Zoraima Guédez
Yépez.
DPP Archivo
General del Estado Mérida
Mérida se encontraba bajo
los estragos producidos por la guerra, con su mirada puesta en la libertad
política, con una economía descuidada y una sociedad conmovida en sus cimientos
al tomar partido sus habitantes por uno otro bando, cuando la sorprende el
terremoto del 26 de marzo de 1812, señalado como uno de los más destructores de
los ocurridos en la región andina.
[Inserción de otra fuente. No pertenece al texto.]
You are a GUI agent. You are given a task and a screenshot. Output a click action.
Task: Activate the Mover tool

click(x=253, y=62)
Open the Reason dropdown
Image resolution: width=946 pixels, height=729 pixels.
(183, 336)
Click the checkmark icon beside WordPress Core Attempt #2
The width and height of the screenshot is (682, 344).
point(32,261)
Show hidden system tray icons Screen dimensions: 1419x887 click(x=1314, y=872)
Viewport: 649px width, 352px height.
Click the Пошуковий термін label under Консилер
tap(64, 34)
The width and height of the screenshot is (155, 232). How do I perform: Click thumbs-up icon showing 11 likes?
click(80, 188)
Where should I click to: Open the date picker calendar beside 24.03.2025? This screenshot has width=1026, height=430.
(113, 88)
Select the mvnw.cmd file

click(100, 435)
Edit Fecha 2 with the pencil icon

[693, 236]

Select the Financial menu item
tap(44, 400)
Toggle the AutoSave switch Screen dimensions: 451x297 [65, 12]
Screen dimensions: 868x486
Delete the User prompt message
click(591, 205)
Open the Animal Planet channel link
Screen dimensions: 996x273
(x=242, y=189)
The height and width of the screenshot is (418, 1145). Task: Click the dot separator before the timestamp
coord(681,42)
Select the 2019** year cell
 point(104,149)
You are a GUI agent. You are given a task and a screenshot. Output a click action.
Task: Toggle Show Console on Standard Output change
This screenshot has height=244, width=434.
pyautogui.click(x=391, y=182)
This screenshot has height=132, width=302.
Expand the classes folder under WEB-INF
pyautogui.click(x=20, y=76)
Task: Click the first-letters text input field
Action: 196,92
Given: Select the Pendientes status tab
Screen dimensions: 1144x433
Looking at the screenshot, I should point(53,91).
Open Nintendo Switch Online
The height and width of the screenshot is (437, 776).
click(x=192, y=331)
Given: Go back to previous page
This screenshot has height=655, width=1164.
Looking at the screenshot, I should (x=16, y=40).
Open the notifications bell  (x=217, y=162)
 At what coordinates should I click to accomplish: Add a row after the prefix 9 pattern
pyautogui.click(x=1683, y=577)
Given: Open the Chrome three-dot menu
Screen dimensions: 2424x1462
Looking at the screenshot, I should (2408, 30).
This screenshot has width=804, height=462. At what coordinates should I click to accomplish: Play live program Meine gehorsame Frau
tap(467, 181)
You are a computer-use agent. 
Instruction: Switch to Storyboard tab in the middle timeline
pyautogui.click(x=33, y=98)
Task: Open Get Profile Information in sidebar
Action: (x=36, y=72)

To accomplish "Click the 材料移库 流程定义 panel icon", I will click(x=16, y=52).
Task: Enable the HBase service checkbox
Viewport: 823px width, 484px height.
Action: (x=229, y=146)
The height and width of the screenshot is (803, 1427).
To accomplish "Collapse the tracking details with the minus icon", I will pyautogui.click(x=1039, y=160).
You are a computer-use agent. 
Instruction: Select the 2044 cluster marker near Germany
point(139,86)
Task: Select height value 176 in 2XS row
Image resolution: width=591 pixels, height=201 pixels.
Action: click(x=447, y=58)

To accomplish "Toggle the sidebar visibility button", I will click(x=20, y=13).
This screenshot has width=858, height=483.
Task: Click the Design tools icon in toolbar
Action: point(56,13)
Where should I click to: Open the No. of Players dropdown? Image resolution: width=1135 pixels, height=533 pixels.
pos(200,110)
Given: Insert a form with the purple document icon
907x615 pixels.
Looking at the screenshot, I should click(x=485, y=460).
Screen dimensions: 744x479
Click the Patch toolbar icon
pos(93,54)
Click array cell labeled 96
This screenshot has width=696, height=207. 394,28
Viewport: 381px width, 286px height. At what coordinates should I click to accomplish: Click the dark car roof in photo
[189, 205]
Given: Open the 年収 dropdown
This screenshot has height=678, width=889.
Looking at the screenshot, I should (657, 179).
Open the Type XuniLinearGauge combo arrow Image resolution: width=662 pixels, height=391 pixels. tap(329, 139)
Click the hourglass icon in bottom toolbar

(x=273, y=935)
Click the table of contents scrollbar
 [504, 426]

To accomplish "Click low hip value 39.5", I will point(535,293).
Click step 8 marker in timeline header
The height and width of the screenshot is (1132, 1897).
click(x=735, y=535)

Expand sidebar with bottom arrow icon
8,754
En un principio se creyó que había sido el
mismo terremoto que había afectado las poblaciones del centro y occidente del
país; estudios recientes han demostrado que fueron dos sismos diferentes los
que ocurrieron ese jueves santo de 1812, el primero en la zona centro norte de
Venezuela a las cuatro y siete minutos de la tarde afectando las poblaciones de
Caracas, La Guaira, Barquisimeto y la serranía de Aroa y el segundo acaecido en
Mérida a las cinco de la tarde, sintiéndose en las poblaciones de Tabay, Ejido,
La Mesa, Lagunillas, San Cristóbal y Trujillo, así como, en Tunja, Bogotá y
Pamplona.
El
26 de marzo de 1812, la ciudad se encontraba celebrando los oficios religiosos
correspondientes al jueves santo, cuando a las cinco de la tarde sobrevino un
sismo de gran intensidad. Por la festividad católica de aquel día muchos
feligreses se encontraban en los templos y otros en la tranquilidad de sus hogares.
Este fenómeno natural duró escasos segundos, pero causó graves daños a las
edificaciones gubernamentales, municipales, religiosas y educativas, así como
un sin número de viviendas particulares del centro de la ciudad; de igual manera, las áreas del
cuartel donde se encontraban los pertrechos y armamento sufrieron daños
considerables. Las víctimas fueron estimadas entre 800 y 2000; entre los
fallecidos se encontraba el Obispo de la Diócesis Santiago Hernández Milanés.
La ciudad vivió una situación de desasosiego producto del terremoto. Durante
algunos días hubo momentos de anarquía.
Muchos vecinos iniciaron un éxodo a otros lugares de la provincia merideña como
Lagunillas y San Juan, otros se trasladaron fuera de los límites provinciales
huyendo de la posible repetición de otro evento de la misma naturaleza. Al
cumplirse doscientos años de tan terrible suceso, lo recordamos no de manera
contemplativa, sino a modo de reflexión sobre las políticas existentes para
aminorar los daños que puede causar un fenómeno natural como éste.